Snubbed: Best Picture, Lead Actor, Director, Cinematography, Editing, Original Score and Sound Mixing.
Joaquin Phoenix led this tour de force noir drama with an intoxicating performance that chilled us to the bone. Director Lynne Ramsay crafted a truly stunning vision of a traumatized vigilante struggling to revive himself while rescuing a kidnapped girl. This is one of 2018’s most visually arresting films, the editing pitch perfect and stylish, the cinematography breathtaking and the score haunting, giving the film a kinetically beating heart. The technical usage that generated such a jaw-dropping thriller complemented the character arc of Phoenix’s character beautifully. Sadly, the artistic vision of this film went over the Academy's head.
Snubs: Best Director and Editing
Bradley Cooper put his heart and soul into directing one of the biggest hits of 2018, giving us a film that was soulfully executed in every way. While Cooper received three nominations (Best Actor, Adapted Screenplay and Best Picture), his snub for directing is shameful. While the Academy nominated Adam McKay for his unorganized and misguided direction of “Vice,” they ignored one of the most elaborate directorial achievements of 2018.

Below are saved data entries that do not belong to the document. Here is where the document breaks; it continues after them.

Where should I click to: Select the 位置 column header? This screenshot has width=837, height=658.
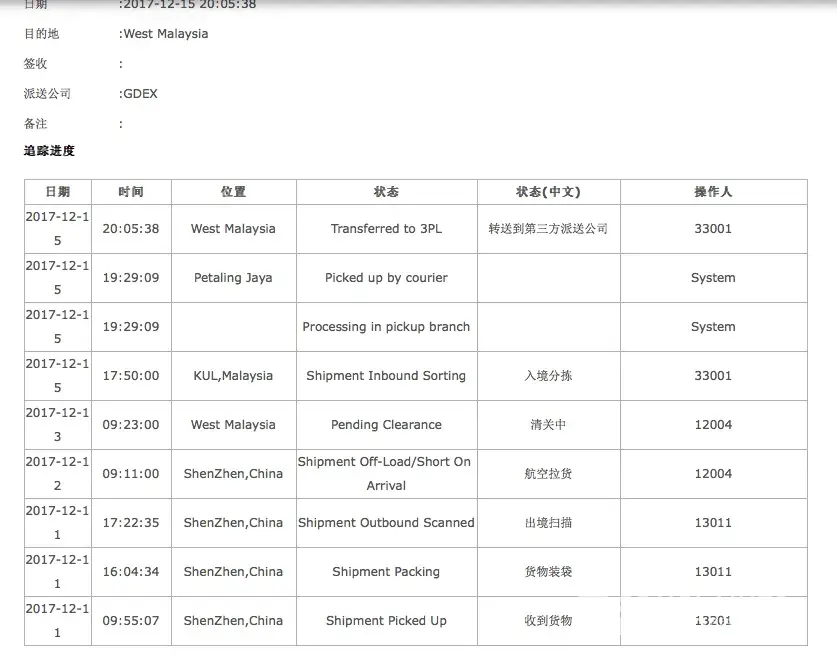pos(233,192)
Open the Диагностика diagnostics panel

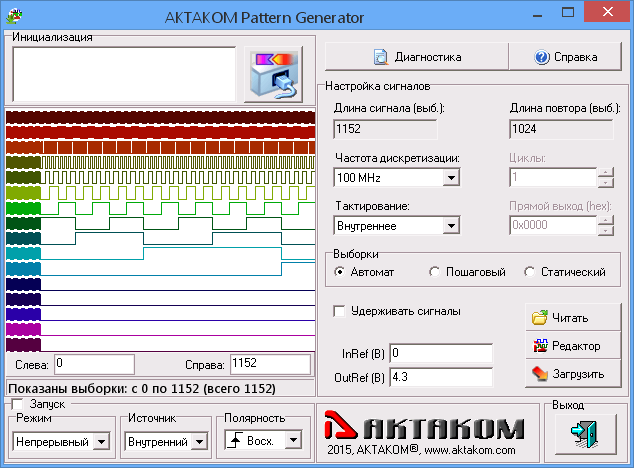click(416, 57)

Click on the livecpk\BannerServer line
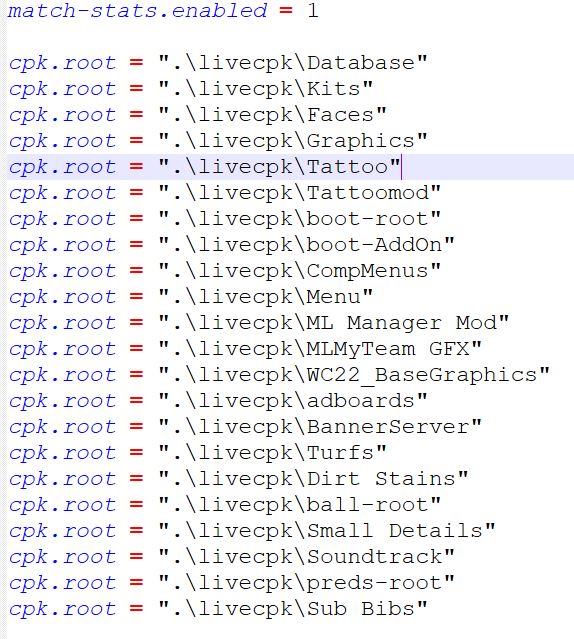245,427
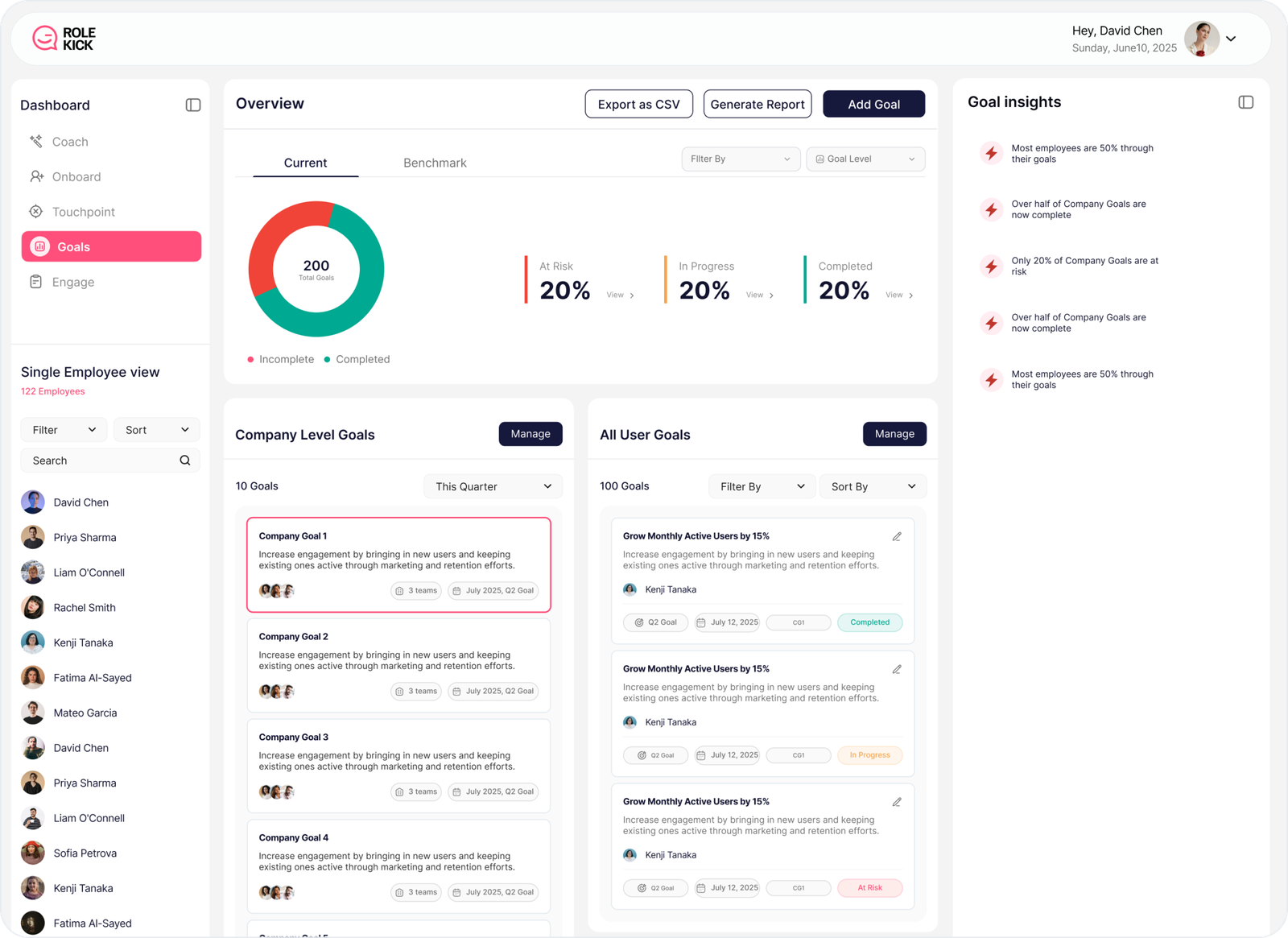Switch to the Benchmark tab

(435, 163)

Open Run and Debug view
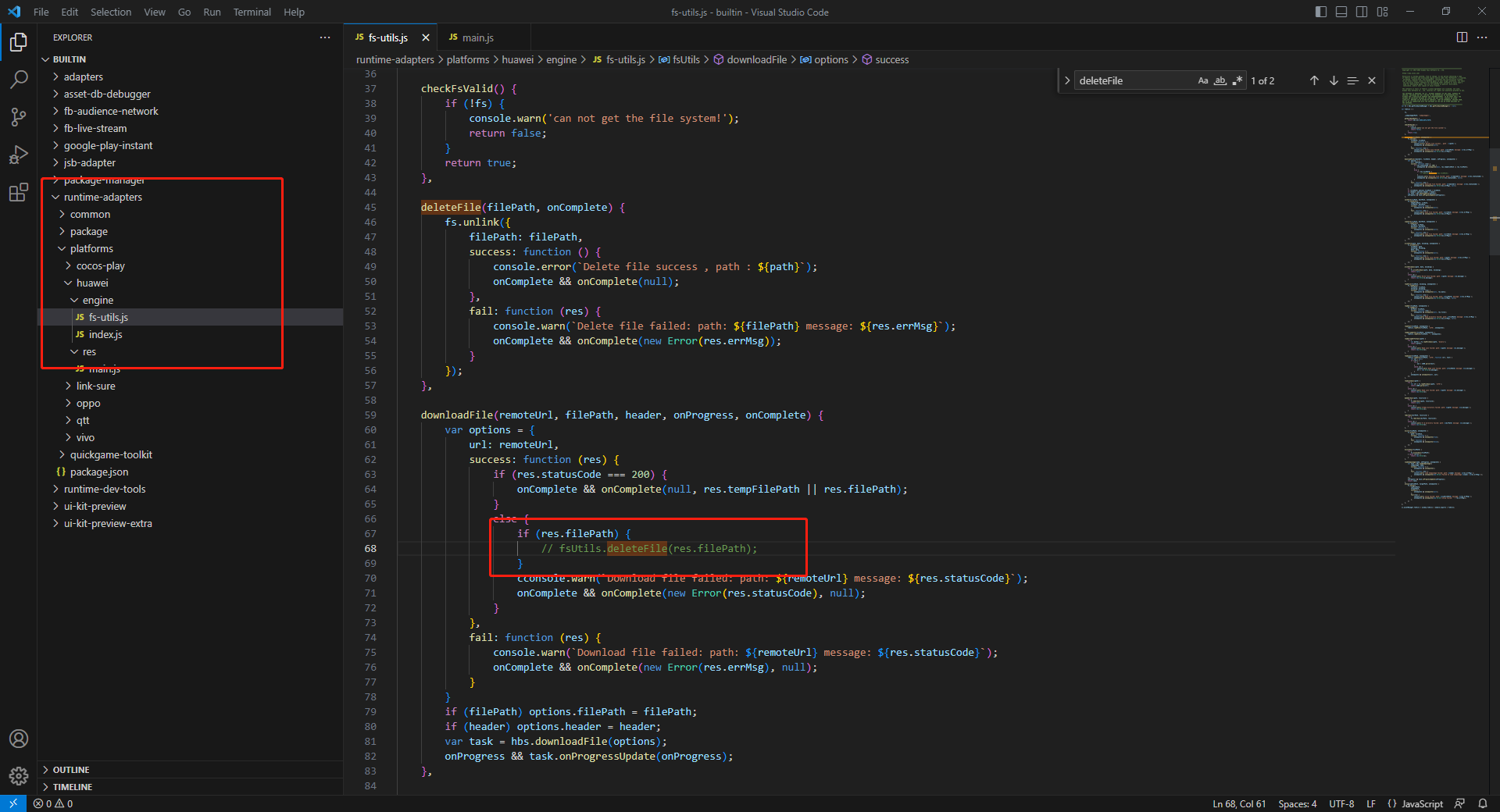coord(19,155)
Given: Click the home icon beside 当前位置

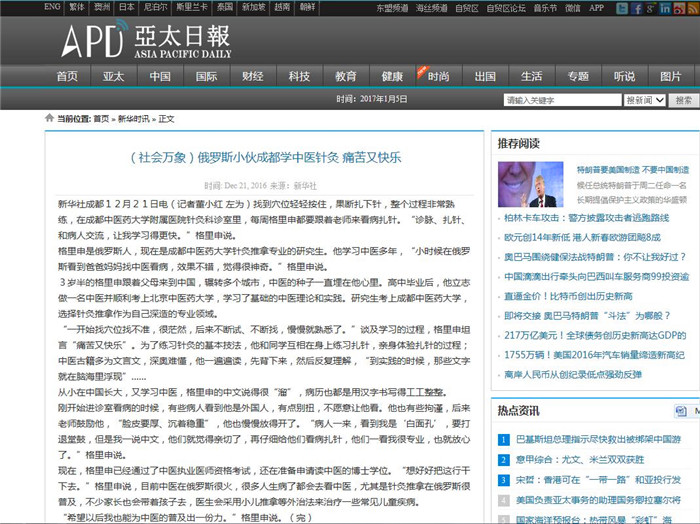Looking at the screenshot, I should pos(49,118).
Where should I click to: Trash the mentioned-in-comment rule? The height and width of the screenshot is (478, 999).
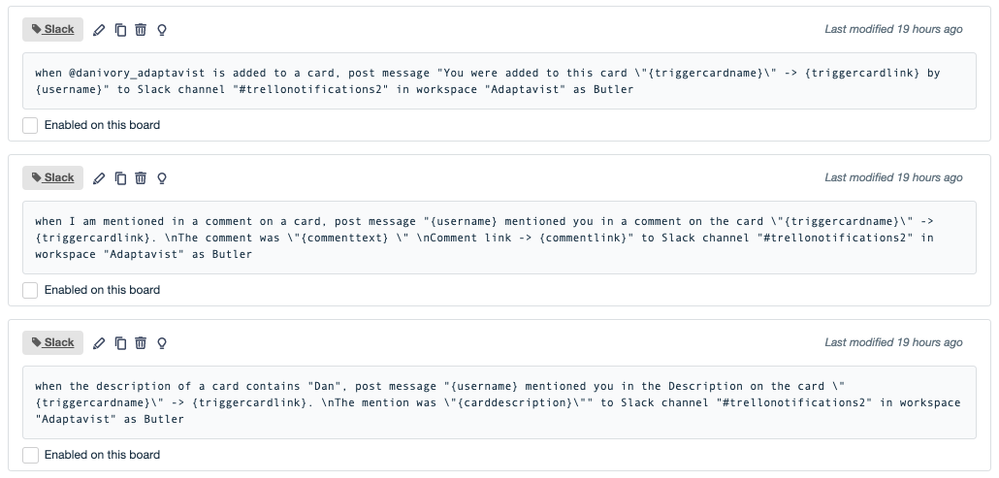(x=141, y=178)
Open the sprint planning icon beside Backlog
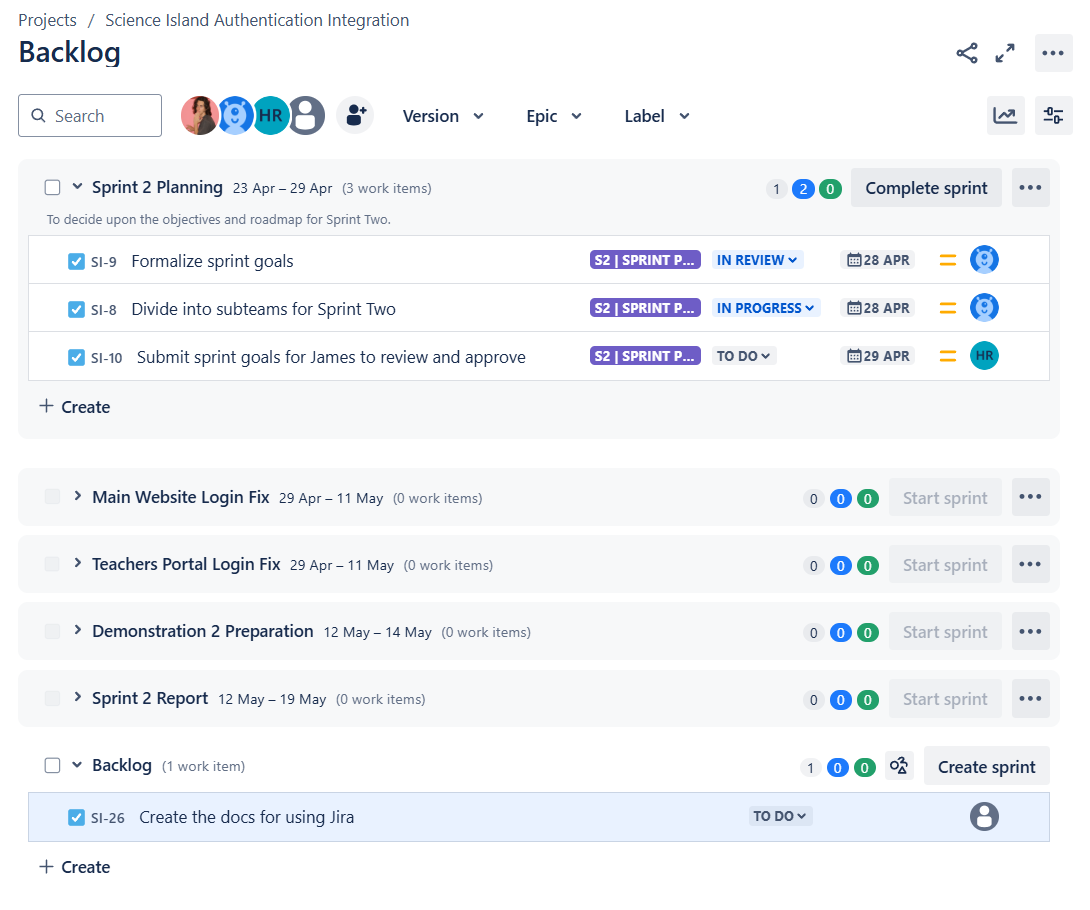This screenshot has height=910, width=1090. click(899, 765)
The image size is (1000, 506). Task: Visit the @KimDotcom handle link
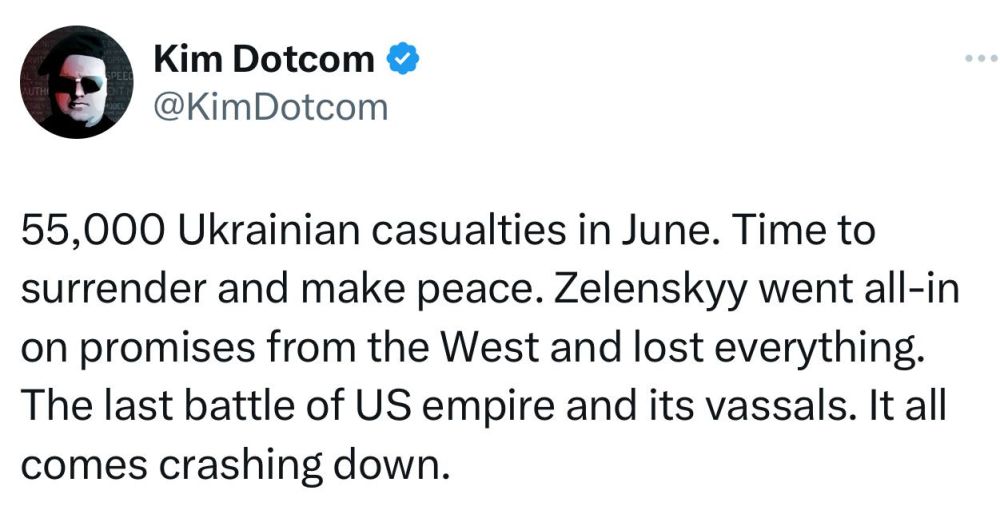click(270, 106)
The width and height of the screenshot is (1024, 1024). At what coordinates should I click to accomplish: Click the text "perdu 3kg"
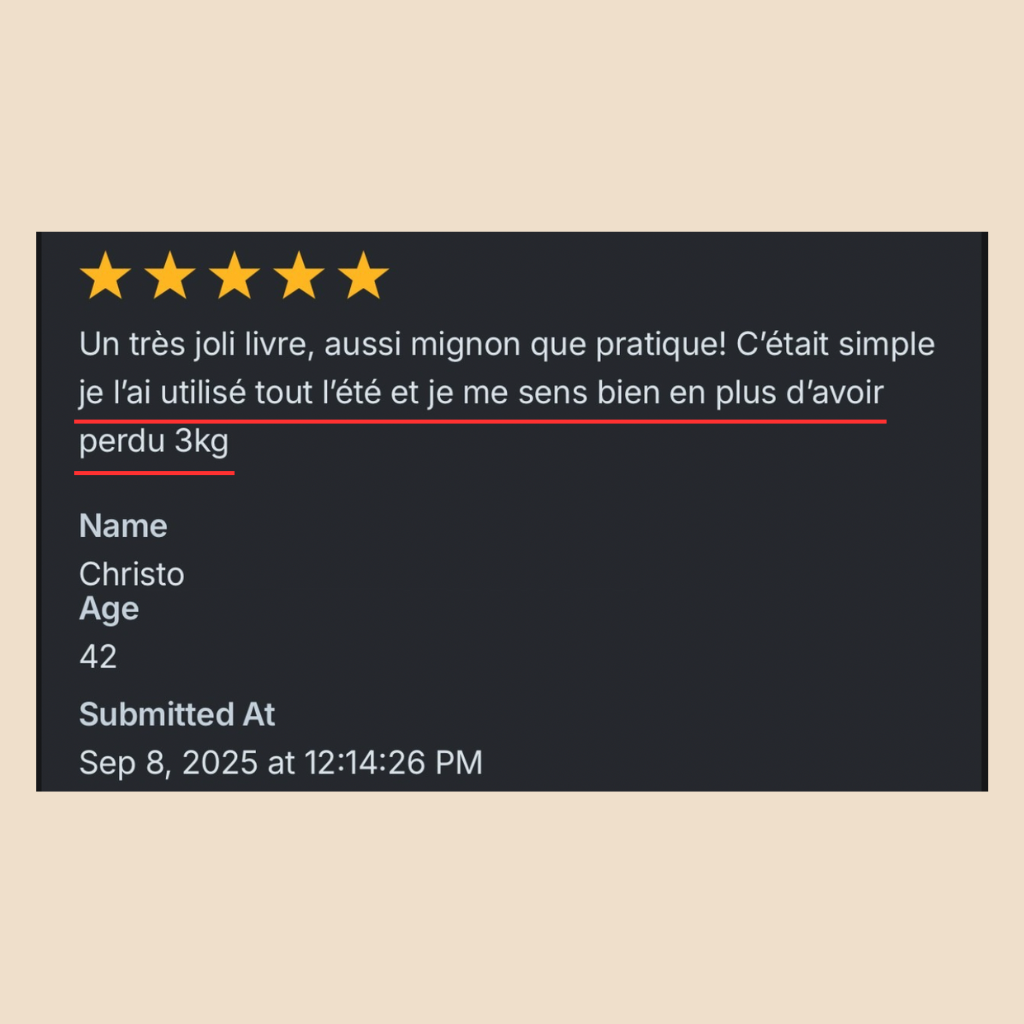(x=154, y=442)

Snubs: Best Picture, Director, Original Screenplay, Lead Actress and Editing
The horror genre was once again overlooked by the Academy, this time with the shocking and haunting “Hereditary.” This film did an excellent job of not only scaring the hell out of us, but more importantly how it scared us. It told a haunting story about powerful family issues that almost seemed real, the film grounded in a familiar reality despite involving demons and evil spirits. Toni Collette is perhaps the biggest snub of the year, giving a remarkable emotional performance that can only be marveled at. How the Academy didn’t fall head over heels for this masterpiece baffles me.
Snubs: Best Original Screenplay
“Eighth Grade” told a genuinely honest film that is a standout in the coming-of-age drama. It tackled the modern issues of adolescents in the digital age with heart, humor and tragedy, giving us a wide range of emotions to feel all because of its spot-on writing.
Snubs: Best Sound Mixing, Editing and Cinematography
This thrilling work of horror was so suspenseful, widely due to the use of sound, light, close-ups and editing, making it one of the most visually effective films of the year.
“Black Panther,” while fun and entertaining, is overrated and doesn’t have the visual appeal that it’s made out to have. “Vice,” while also entertaining and led by a great performance by Christian Bale, is misguided and all over the place; its comedic style is forced upon its audience. Other films like “Bohemian Rhapsody” and “Green Book” may be alright, but the films themselves can’t compete in creativity and artistic vision with the films who were snubbed.